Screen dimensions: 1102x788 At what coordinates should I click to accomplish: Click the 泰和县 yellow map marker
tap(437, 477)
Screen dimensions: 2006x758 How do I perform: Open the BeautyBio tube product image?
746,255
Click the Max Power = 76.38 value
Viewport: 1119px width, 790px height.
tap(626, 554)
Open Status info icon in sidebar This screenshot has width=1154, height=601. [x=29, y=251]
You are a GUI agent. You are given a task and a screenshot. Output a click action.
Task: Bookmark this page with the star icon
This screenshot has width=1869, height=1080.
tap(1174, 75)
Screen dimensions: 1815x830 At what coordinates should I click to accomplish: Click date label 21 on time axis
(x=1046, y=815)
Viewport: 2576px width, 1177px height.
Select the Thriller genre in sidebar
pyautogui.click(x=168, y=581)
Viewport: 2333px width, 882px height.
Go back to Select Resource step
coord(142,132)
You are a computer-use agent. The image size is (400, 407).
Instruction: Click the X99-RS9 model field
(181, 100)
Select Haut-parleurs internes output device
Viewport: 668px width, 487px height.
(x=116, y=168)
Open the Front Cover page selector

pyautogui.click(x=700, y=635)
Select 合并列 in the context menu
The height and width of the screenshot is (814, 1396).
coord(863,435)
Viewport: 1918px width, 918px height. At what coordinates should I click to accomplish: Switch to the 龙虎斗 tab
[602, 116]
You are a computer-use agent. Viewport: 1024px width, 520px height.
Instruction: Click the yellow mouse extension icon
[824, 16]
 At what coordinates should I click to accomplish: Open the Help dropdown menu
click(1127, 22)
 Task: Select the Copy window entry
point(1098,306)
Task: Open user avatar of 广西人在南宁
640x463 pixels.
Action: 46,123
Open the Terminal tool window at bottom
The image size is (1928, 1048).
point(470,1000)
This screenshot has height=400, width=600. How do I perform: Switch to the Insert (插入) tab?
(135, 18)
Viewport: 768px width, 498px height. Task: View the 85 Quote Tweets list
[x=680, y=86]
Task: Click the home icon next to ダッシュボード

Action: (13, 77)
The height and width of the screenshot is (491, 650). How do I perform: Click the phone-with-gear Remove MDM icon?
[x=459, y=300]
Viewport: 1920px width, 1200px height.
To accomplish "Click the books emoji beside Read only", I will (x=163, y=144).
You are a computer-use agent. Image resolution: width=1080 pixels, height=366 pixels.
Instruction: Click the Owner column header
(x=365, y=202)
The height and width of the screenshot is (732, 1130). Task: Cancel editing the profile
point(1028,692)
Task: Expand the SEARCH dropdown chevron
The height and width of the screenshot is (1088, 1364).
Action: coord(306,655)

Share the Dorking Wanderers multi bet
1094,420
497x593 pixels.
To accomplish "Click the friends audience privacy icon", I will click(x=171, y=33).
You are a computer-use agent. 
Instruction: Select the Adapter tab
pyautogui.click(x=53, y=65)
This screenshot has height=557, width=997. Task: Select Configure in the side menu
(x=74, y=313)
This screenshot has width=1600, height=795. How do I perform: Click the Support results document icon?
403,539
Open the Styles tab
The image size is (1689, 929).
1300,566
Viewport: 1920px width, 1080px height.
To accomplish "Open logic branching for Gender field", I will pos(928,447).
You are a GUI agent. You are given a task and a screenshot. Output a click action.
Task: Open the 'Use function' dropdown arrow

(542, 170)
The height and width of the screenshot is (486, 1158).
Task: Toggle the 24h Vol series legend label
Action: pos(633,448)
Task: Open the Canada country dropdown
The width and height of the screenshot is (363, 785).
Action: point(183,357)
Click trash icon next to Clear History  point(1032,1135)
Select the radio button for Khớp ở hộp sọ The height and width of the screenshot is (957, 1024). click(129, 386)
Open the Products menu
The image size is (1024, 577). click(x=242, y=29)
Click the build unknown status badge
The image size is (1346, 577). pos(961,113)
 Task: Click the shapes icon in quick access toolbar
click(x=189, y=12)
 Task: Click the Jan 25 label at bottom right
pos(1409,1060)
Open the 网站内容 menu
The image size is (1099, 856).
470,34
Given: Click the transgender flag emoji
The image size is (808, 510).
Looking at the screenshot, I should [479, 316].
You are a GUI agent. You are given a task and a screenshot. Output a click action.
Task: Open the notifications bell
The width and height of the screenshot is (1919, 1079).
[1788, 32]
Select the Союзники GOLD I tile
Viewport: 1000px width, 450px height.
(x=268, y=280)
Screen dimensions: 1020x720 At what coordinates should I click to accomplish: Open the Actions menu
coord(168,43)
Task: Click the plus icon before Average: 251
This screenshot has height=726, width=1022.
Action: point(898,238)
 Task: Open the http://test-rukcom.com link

__Your goal__. Copy every one of the records above word for word, with nothing left out or changed.

__Complete output__.
Screen dimensions: 1102x788 At what coordinates should I click to accomplish: Click the 泰和县 yellow map marker
tap(437, 477)
Screen dimensions: 2006x758 How do I perform: Open the BeautyBio tube product image?
746,255
Click the Max Power = 76.38 value
Viewport: 1119px width, 790px height.
tap(626, 554)
Open Status info icon in sidebar This screenshot has width=1154, height=601. [x=29, y=251]
You are a GUI agent. You are given a task and a screenshot. Output a click action.
Task: Bookmark this page with the star icon
This screenshot has width=1869, height=1080.
tap(1174, 75)
Screen dimensions: 1815x830 At what coordinates should I click to accomplish: Click date label 21 on time axis
(x=1046, y=815)
Viewport: 2576px width, 1177px height.
Select the Thriller genre in sidebar
pyautogui.click(x=168, y=581)
Viewport: 2333px width, 882px height.
Go back to Select Resource step
coord(142,132)
You are a computer-use agent. The image size is (400, 407).
Instruction: Click the X99-RS9 model field
(181, 100)
Select Haut-parleurs internes output device
Viewport: 668px width, 487px height.
(x=116, y=168)
Open the Front Cover page selector

pyautogui.click(x=700, y=635)
Select 合并列 in the context menu
The height and width of the screenshot is (814, 1396).
coord(863,435)
Viewport: 1918px width, 918px height. At what coordinates should I click to accomplish: Switch to the 龙虎斗 tab
[602, 116]
You are a computer-use agent. Viewport: 1024px width, 520px height.
Instruction: Click the yellow mouse extension icon
[824, 16]
 At what coordinates should I click to accomplish: Open the Help dropdown menu
click(1127, 22)
 Task: Select the Copy window entry
point(1098,306)
Task: Open user avatar of 广西人在南宁
640x463 pixels.
Action: 46,123
Open the Terminal tool window at bottom
The image size is (1928, 1048).
point(470,1000)
This screenshot has height=400, width=600. How do I perform: Switch to the Insert (插入) tab?
(135, 18)
Viewport: 768px width, 498px height. Task: View the 85 Quote Tweets list
[x=680, y=86]
Task: Click the home icon next to ダッシュボード

Action: (13, 77)
The height and width of the screenshot is (491, 650). How do I perform: Click the phone-with-gear Remove MDM icon?
[x=459, y=300]
Viewport: 1920px width, 1200px height.
To accomplish "Click the books emoji beside Read only", I will (x=163, y=144).
You are a computer-use agent. Image resolution: width=1080 pixels, height=366 pixels.
Instruction: Click the Owner column header
(x=365, y=202)
The height and width of the screenshot is (732, 1130). Task: Cancel editing the profile
point(1028,692)
Task: Expand the SEARCH dropdown chevron
The height and width of the screenshot is (1088, 1364).
Action: coord(306,655)

Share the Dorking Wanderers multi bet
1094,420
497x593 pixels.
To accomplish "Click the friends audience privacy icon", I will click(x=171, y=33).
You are a computer-use agent. 
Instruction: Select the Adapter tab
pyautogui.click(x=53, y=65)
This screenshot has height=557, width=997. Task: Select Configure in the side menu
(x=74, y=313)
This screenshot has width=1600, height=795. How do I perform: Click the Support results document icon?
403,539
Open the Styles tab
The image size is (1689, 929).
1300,566
Viewport: 1920px width, 1080px height.
To accomplish "Open logic branching for Gender field", I will pos(928,447).
You are a GUI agent. You are given a task and a screenshot. Output a click action.
Task: Open the 'Use function' dropdown arrow

(542, 170)
The height and width of the screenshot is (486, 1158).
Task: Toggle the 24h Vol series legend label
Action: pos(633,448)
Task: Open the Canada country dropdown
The width and height of the screenshot is (363, 785).
Action: point(183,357)
Click trash icon next to Clear History  point(1032,1135)
Select the radio button for Khớp ở hộp sọ The height and width of the screenshot is (957, 1024). click(129, 386)
Open the Products menu
The image size is (1024, 577). click(x=242, y=29)
Click the build unknown status badge
The image size is (1346, 577). pos(961,113)
 Task: Click the shapes icon in quick access toolbar
click(x=189, y=12)
 Task: Click the Jan 25 label at bottom right
pos(1409,1060)
Open the 网站内容 menu
The image size is (1099, 856).
470,34
Given: Click the transgender flag emoji
The image size is (808, 510).
Looking at the screenshot, I should [479, 316].
You are a GUI agent. You are given a task and a screenshot. Output a click action.
Task: Open the notifications bell
The width and height of the screenshot is (1919, 1079).
[1788, 32]
Select the Союзники GOLD I tile
Viewport: 1000px width, 450px height.
(x=268, y=280)
Screen dimensions: 1020x720 At what coordinates should I click to accomplish: Open the Actions menu
coord(168,43)
Task: Click the plus icon before Average: 251
This screenshot has height=726, width=1022.
Action: point(898,238)
 Task: Open the http://test-rukcom.com link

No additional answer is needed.